■ **Activity**: Your output should be the lines from the one with "Where should I" through the last line of the records below, exactly as written, minus the pictures.

■ **Task material**:
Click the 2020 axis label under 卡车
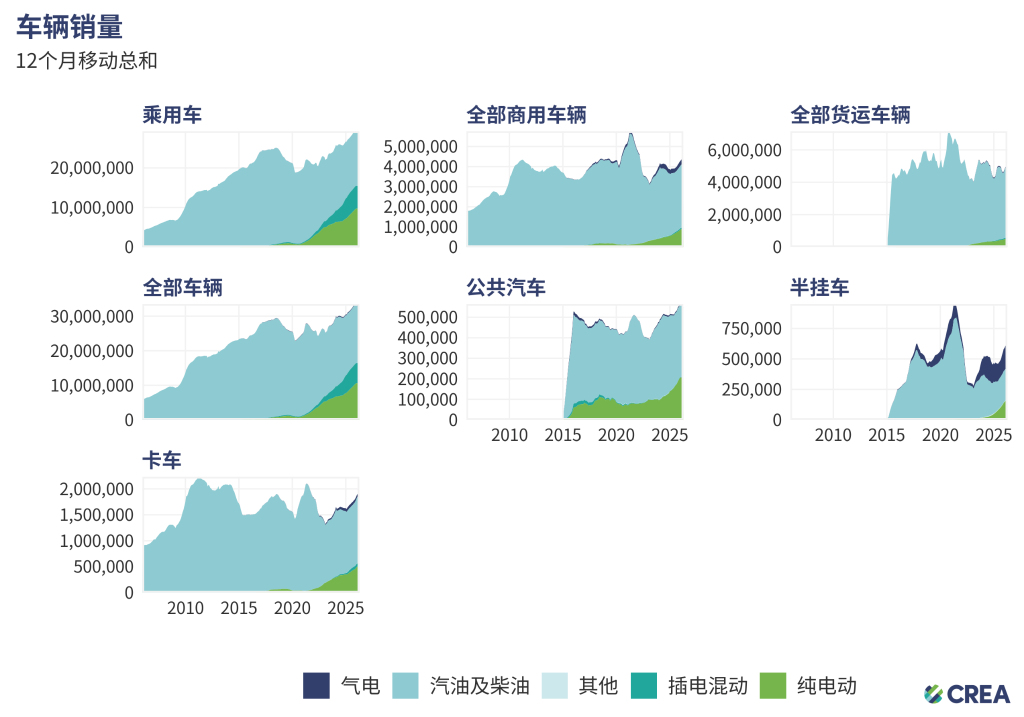 pos(292,608)
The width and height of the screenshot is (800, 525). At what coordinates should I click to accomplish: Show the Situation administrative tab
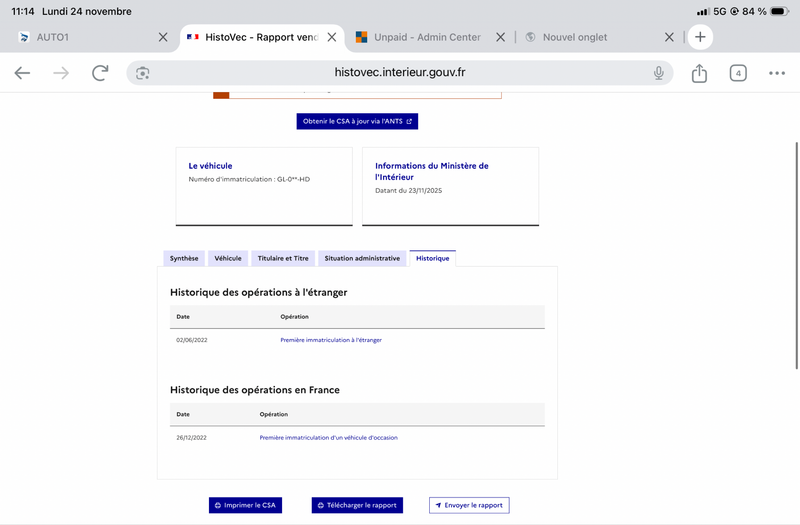pos(362,258)
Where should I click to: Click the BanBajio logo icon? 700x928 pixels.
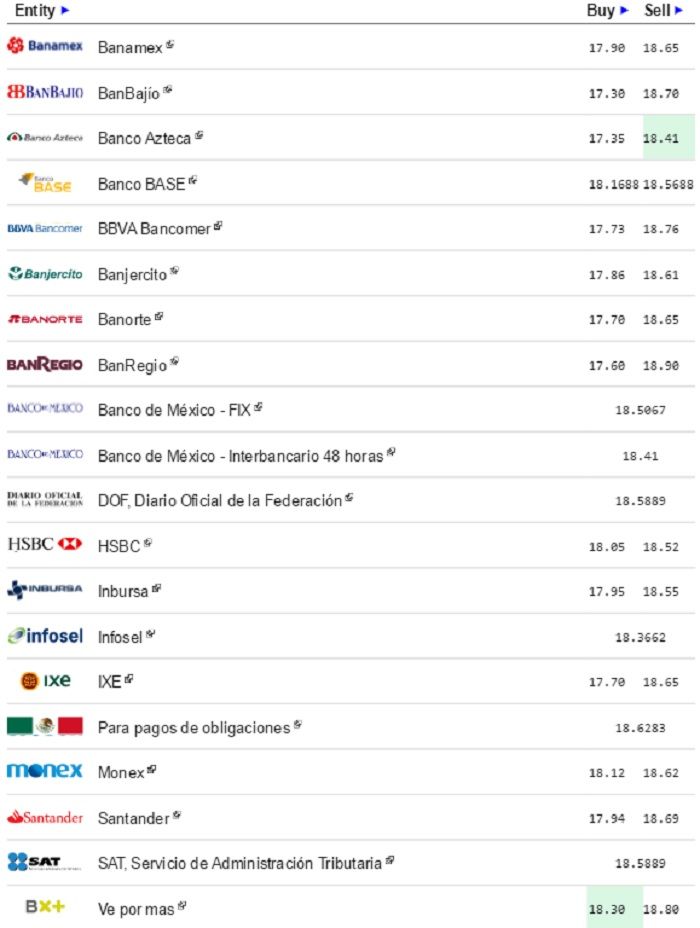[x=44, y=93]
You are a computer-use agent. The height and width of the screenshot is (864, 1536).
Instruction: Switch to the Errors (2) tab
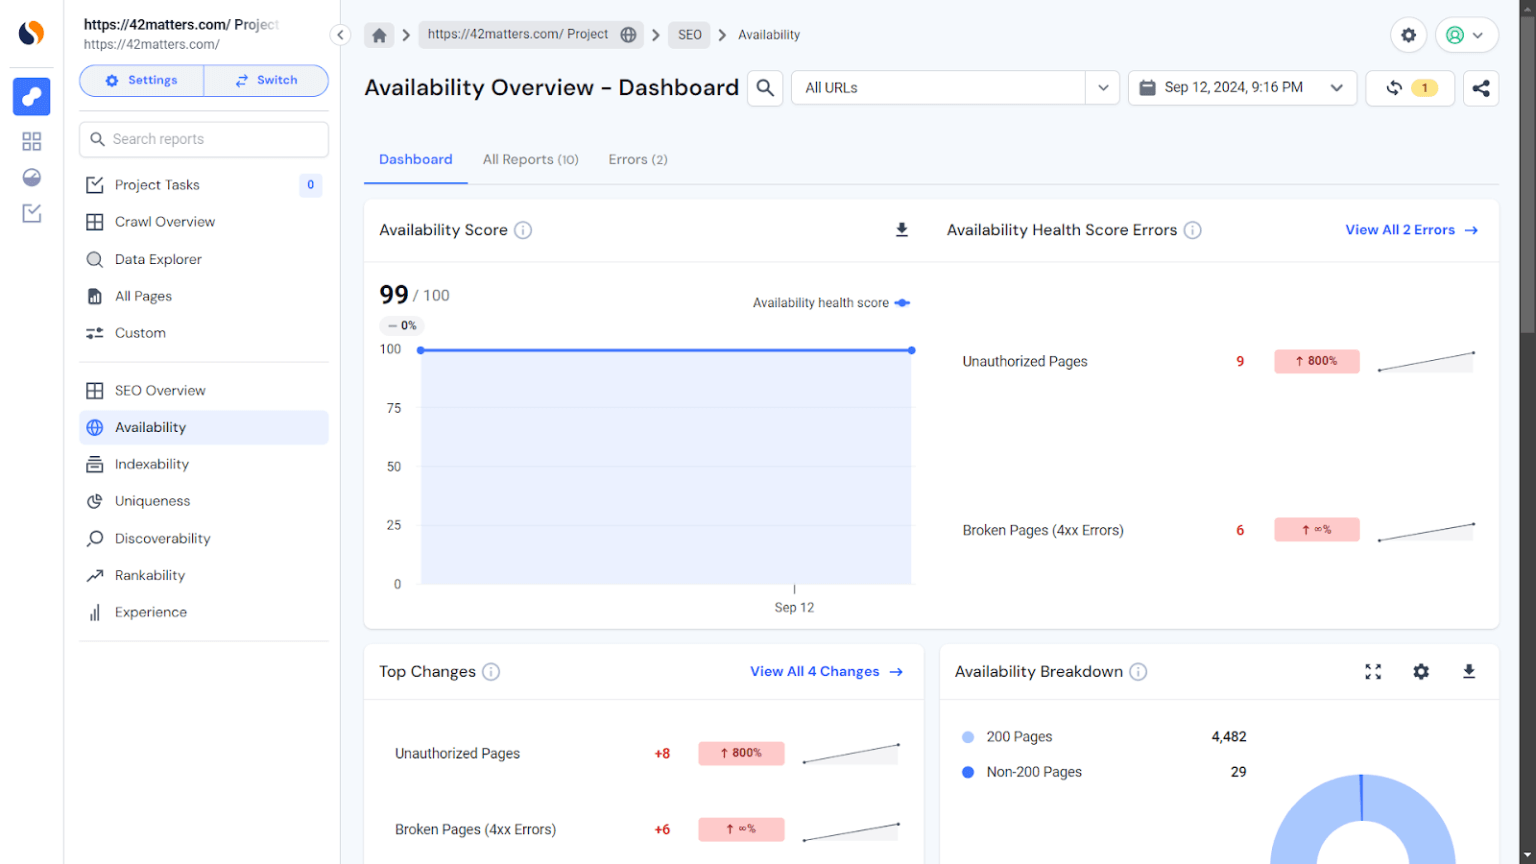coord(637,159)
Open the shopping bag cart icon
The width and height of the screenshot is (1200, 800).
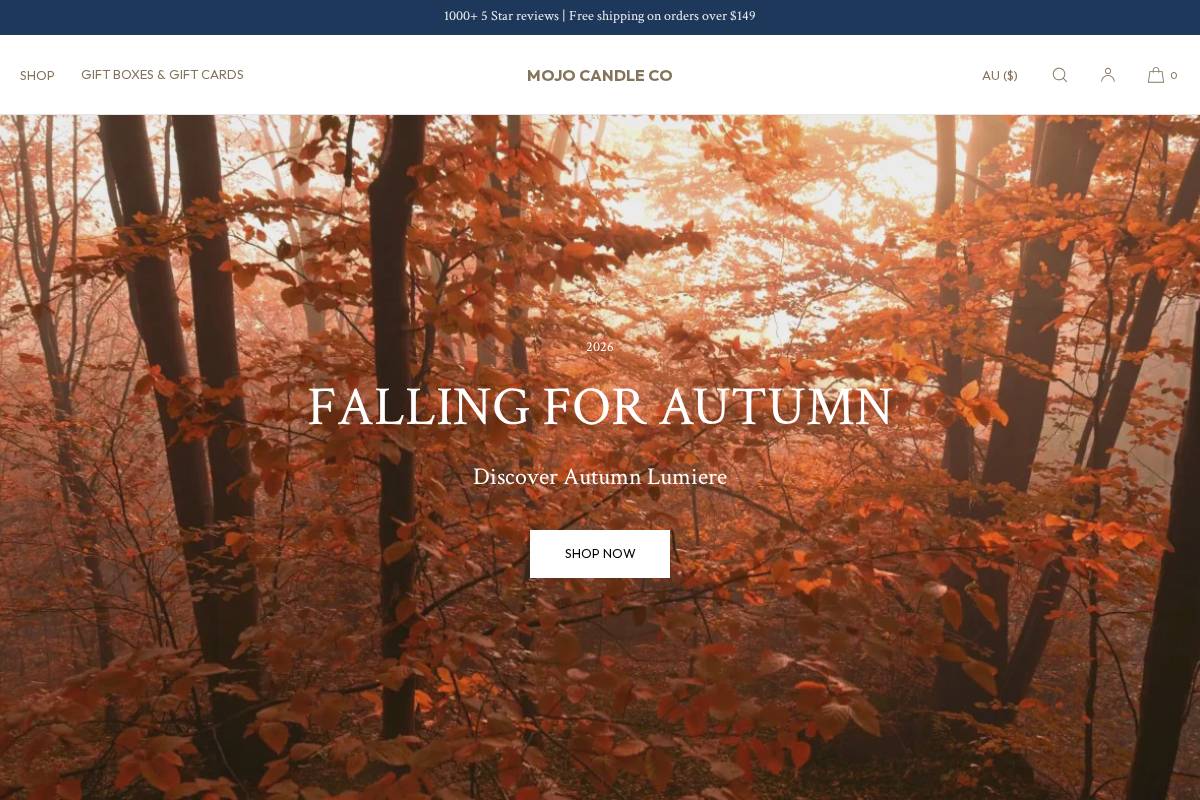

■ **Your solution**:
Where should I click to: Click the BanBajio logo icon? 700x928 pixels.
[x=44, y=93]
You are a computer-use agent. The height and width of the screenshot is (864, 1536).
Instruction: Switch to the Errors (2) tab
coord(637,159)
Open the shopping bag cart icon
The width and height of the screenshot is (1200, 800).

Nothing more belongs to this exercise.